I think I’m going to compromise – use everything from century to decade where I expect most information and discrimination, but have equal weighting.
CET
And finally, I think we can use this test on CET. CET is supposedly a mirror of global changes with added noise. The added noise is random, so the correlation with CO2 should come out as zero. So, if there is correlation, it should be solely mann-made (or statistical aberration).
CO2
Finally what CO2 to use? We’ve got good data from 1958. What I suggest doing is modelling this with an exponential curve which starts at a nominal value of CO2. Then I use the exponential for all time other than …
… but hang on, why not just use the period I have data and the frequencies it produces? If I use 1958-2014, I’ve got 56 years of CO2. If I use 2014 as the “base year”, I should be able to compare signal with signal at frequencies from 1/56 yrs-1 to 1/2 yrs-1 (or as I suggest 1/10 yrs-1)
Delayed response
Of course, there’s always a fly in the ointment. In this case, it’s delayed response. If the climate does not respond immediately to CO2, then there will be a phase change increasing with higher frequencies (proportional to the time delay).

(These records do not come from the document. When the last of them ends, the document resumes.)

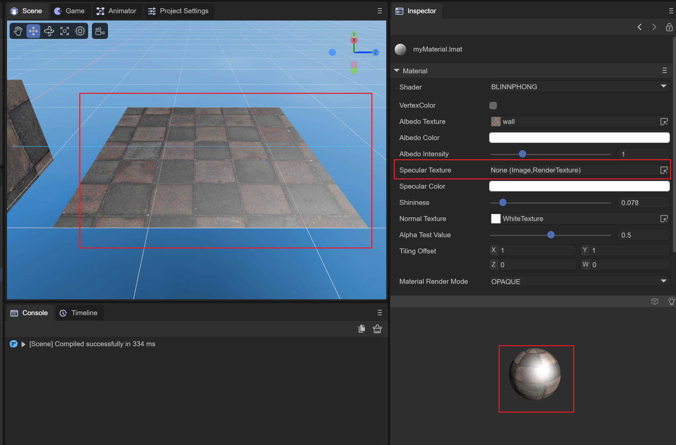Screen dimensions: 676x445
Task: Click the scene camera settings icon
Action: 100,31
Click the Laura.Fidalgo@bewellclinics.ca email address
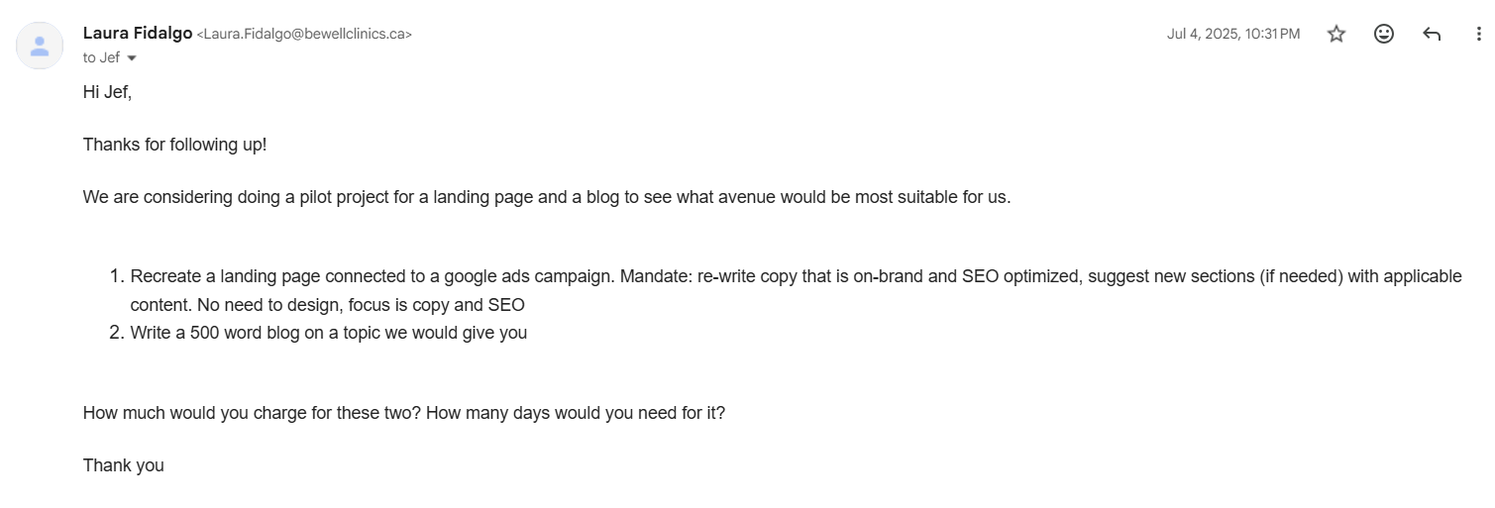Screen dimensions: 1495x508 click(x=304, y=34)
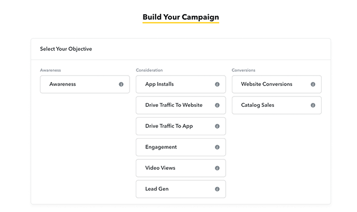Select the Awareness objective
Screen dimensions: 357x212
(x=85, y=84)
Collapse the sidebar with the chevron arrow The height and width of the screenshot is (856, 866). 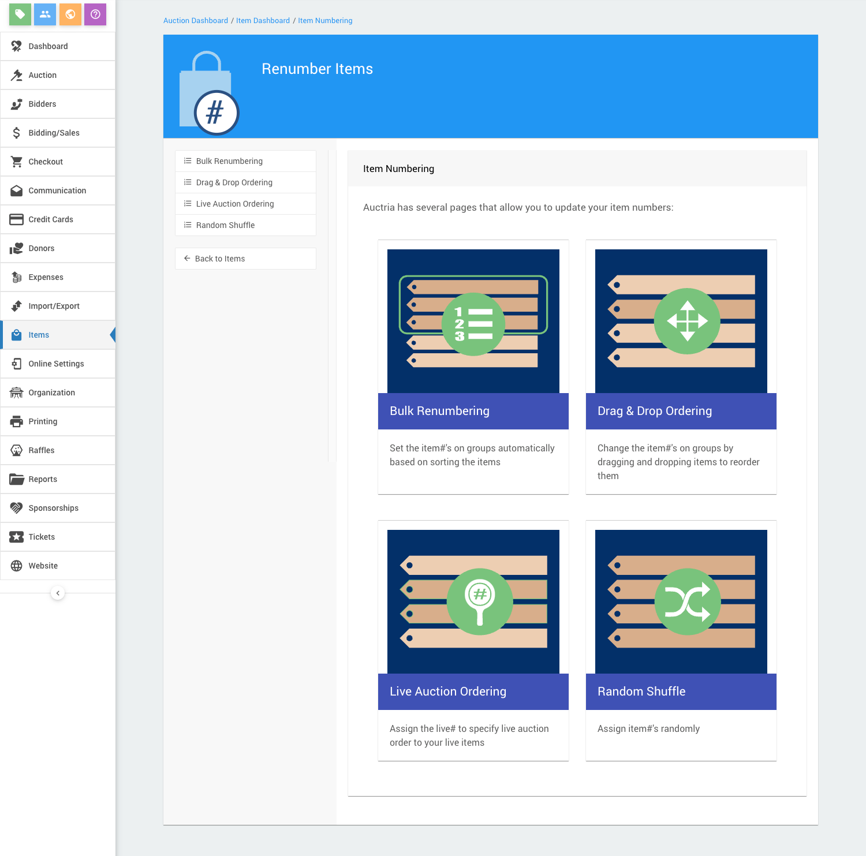coord(58,593)
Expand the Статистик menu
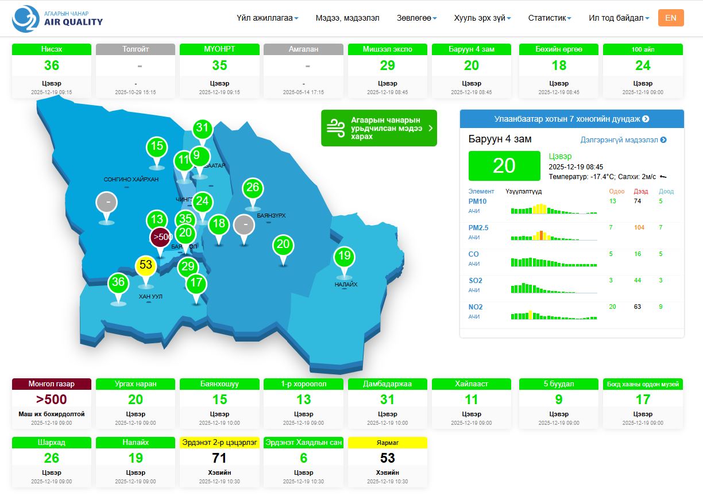 click(549, 18)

So, maybe the test should be some form of linear regression (example right). I plot the correlation of phases against frequency, then do a linear regression and get the R thingy – and the R thingy will somehow translate into a meaningful statistic of how likely/unlikely it is that mann-made warming caused the temperature signal.
However, obviously phases can be uncorrelated by more than 360 degrees. So, as I’ve no idea how to do a linear regression on such a monster, the highest frequency considered must be such that 1/f > any delay – which might mean its a totally crap test because delays exist much greater than a century???????
But what matters is if the delay causes too much phase change – not whether there is any delay. It still seems worth trying – not that anyone will understand what the test means (and that might include me).
Need to mull over this
Still not convinced I’ve got the weighting right – so I will mull over this.